Be careful what expectations your team hears from you

I will often say that “you will get what you manage to” I think this is my version of Peter Drucker’s “what gets measured gets managed,” and since his quote is somewhat contentious, I will explain what I mean by mine;
In my experience, people and teams will work to produce the results that they are managed to. In other words, if your manager/leadership focuses on the number of lines of code you write (i sincerely hope not!), then your team will focus on producing more lines of code. If your manager/leadership focuses on meeting deadlines, your team will work to meet the deadlines.
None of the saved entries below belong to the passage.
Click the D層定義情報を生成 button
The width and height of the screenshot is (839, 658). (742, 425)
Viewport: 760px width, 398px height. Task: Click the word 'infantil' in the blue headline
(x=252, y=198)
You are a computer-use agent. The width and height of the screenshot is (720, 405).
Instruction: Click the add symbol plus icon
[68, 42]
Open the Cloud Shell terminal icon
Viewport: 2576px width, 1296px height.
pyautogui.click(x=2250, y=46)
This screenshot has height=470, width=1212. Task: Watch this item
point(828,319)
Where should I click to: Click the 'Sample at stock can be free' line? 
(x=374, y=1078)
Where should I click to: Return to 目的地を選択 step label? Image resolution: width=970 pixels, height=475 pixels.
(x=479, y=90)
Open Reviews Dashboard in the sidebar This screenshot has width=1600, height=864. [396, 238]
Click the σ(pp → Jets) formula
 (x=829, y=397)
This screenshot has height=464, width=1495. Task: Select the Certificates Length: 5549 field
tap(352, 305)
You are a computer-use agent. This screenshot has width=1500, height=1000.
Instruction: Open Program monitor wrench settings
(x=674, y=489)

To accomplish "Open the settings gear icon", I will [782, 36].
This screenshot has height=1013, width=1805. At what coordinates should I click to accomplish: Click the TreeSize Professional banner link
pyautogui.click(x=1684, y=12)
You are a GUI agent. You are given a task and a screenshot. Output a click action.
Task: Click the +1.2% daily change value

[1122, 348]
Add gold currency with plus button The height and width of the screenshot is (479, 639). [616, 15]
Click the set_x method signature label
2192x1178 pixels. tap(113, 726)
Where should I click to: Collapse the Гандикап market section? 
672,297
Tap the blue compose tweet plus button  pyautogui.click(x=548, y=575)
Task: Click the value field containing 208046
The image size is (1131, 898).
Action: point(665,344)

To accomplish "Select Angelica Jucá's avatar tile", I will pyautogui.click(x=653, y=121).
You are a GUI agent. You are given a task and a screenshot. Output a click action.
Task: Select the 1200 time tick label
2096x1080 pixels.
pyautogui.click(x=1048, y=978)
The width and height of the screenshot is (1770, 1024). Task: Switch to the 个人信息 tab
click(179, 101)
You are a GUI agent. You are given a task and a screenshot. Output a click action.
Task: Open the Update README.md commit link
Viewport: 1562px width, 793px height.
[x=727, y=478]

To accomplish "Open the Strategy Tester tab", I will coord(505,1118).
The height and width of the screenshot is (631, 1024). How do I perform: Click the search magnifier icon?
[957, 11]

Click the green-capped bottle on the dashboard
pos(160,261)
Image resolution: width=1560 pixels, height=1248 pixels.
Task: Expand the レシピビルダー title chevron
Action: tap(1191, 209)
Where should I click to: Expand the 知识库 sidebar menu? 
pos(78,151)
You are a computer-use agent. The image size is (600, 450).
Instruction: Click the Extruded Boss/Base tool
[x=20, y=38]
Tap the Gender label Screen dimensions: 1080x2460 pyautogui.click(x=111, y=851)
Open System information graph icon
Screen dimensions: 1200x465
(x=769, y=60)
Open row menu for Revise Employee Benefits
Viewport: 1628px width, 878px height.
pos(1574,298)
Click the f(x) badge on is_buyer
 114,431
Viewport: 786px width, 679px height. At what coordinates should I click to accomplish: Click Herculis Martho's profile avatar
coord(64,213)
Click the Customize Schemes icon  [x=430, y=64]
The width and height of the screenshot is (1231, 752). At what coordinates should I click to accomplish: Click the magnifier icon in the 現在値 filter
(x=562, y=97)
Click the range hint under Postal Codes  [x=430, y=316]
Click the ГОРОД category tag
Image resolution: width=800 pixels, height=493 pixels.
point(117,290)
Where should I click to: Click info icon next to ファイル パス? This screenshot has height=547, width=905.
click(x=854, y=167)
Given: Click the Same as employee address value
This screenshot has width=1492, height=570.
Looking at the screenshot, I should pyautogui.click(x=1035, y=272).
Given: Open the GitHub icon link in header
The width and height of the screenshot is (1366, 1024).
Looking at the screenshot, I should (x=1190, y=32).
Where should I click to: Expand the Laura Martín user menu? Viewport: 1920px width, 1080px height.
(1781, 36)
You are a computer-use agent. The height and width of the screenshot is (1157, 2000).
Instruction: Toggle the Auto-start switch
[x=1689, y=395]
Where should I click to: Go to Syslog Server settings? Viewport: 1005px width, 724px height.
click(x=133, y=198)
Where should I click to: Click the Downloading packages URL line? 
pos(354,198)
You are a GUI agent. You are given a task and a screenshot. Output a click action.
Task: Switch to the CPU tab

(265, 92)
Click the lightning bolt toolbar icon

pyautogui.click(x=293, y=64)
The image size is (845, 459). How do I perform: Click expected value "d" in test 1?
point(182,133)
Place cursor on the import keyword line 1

We all have deadlines, so this may not seem like a bad thing. But it can be if you are only focused on making the deadline, as this often leads to making choices or decisions that will help meet the deadline but will compromise other things like quality, maintainability, performance, etc.

A warning for managers and leaders, be very careful what you choose to manage your teams to and be aware of what your teams perceive you care about most. What do your people hear from you most frequently? If all they understand you talk about or worry about is deadlines, then this is what they will believe you care about most and will try to ‘solve that problem for you,’ sometimes by cutting corners or making compromises to meet it.

I have heard so many managers and leaders say that quality is the most important thing. It is priority number 1, only to have those very same managers and leaders continually asking the team when we will be done and why a feature is not ready yet. They do not ask how well we developed the feature or how we assessed the quality.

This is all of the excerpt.